*** Opening RECORDS FOR PROCESSING ***

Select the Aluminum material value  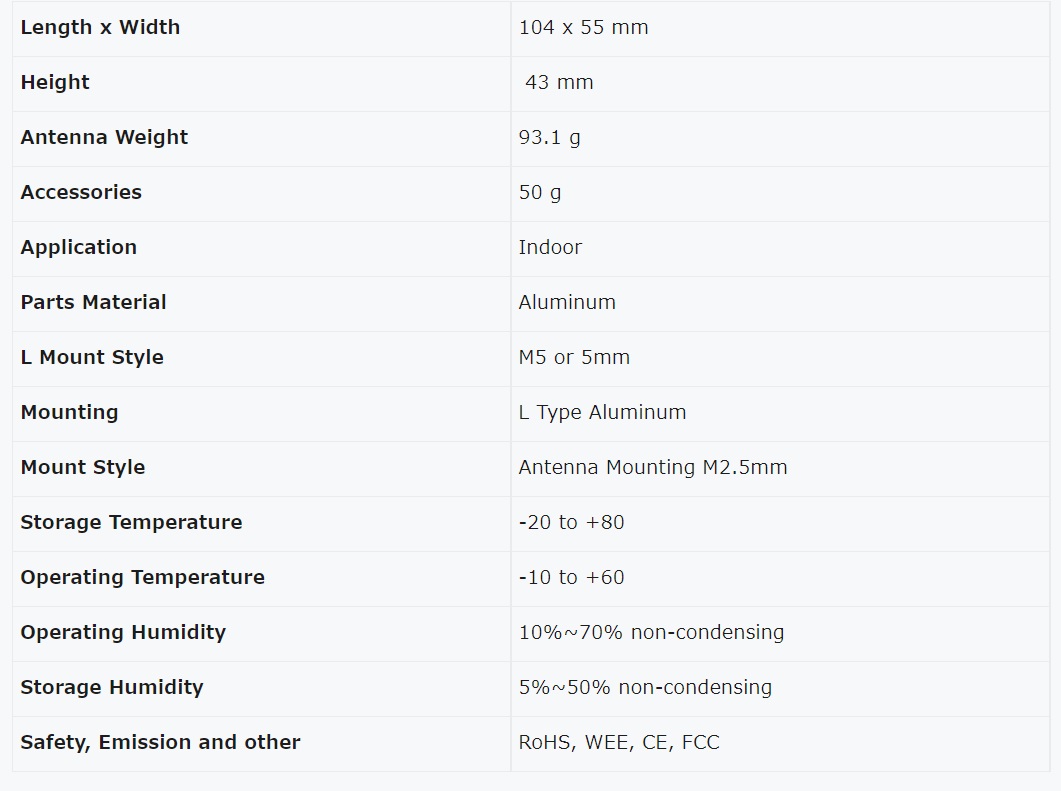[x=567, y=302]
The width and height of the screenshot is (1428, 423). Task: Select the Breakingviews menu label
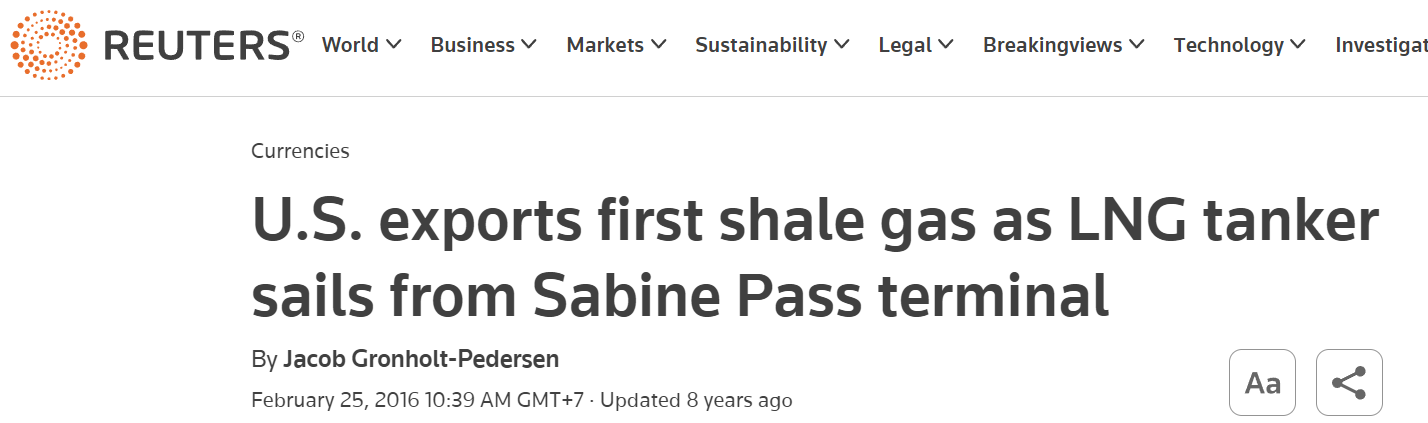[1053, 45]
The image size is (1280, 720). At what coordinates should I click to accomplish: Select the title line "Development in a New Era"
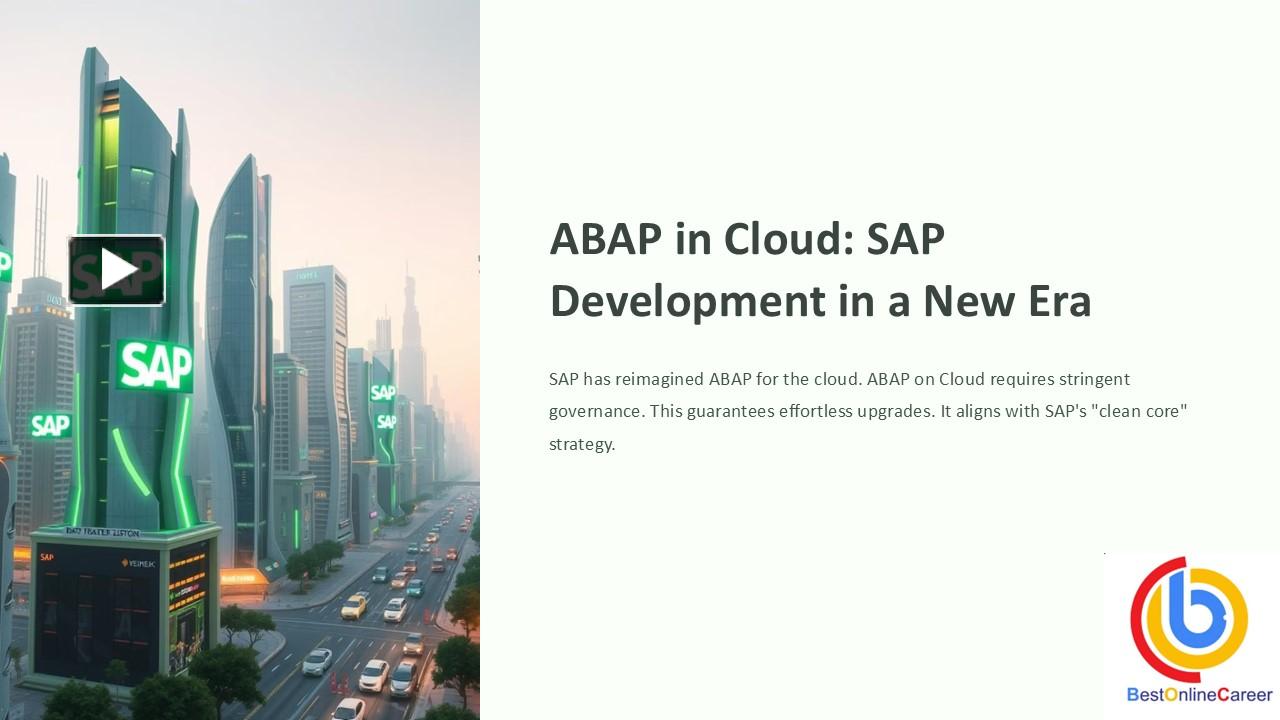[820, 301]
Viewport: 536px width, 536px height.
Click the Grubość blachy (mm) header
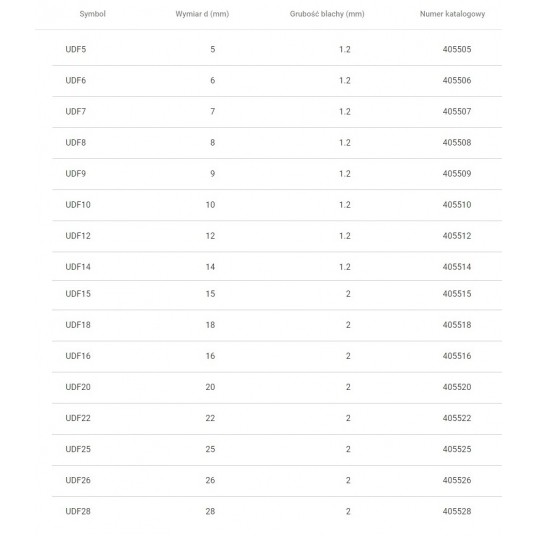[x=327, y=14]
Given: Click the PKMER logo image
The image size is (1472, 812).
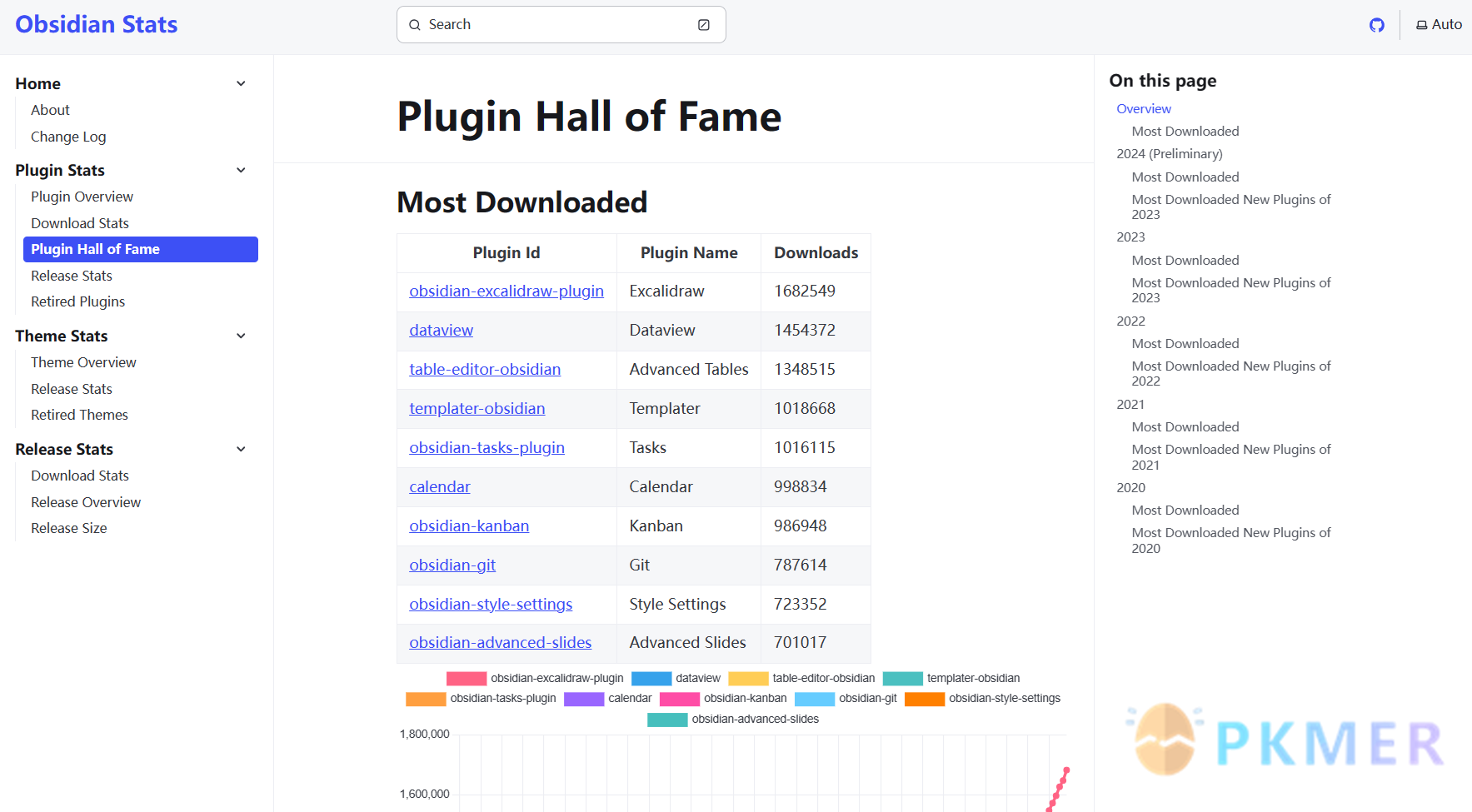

*** Closing RECORDS FOR PROCESSING ***

### YOUR ASSIGNMENT
Leave out the pictures, and retype exactly the lines from the one containing "Click the Grubość blachy (mm) header" through the final line of the data.

### RESPONSE AREA
Click the Grubość blachy (mm) header
[x=327, y=14]
Given: Click the PKMER logo image
The image size is (1472, 812).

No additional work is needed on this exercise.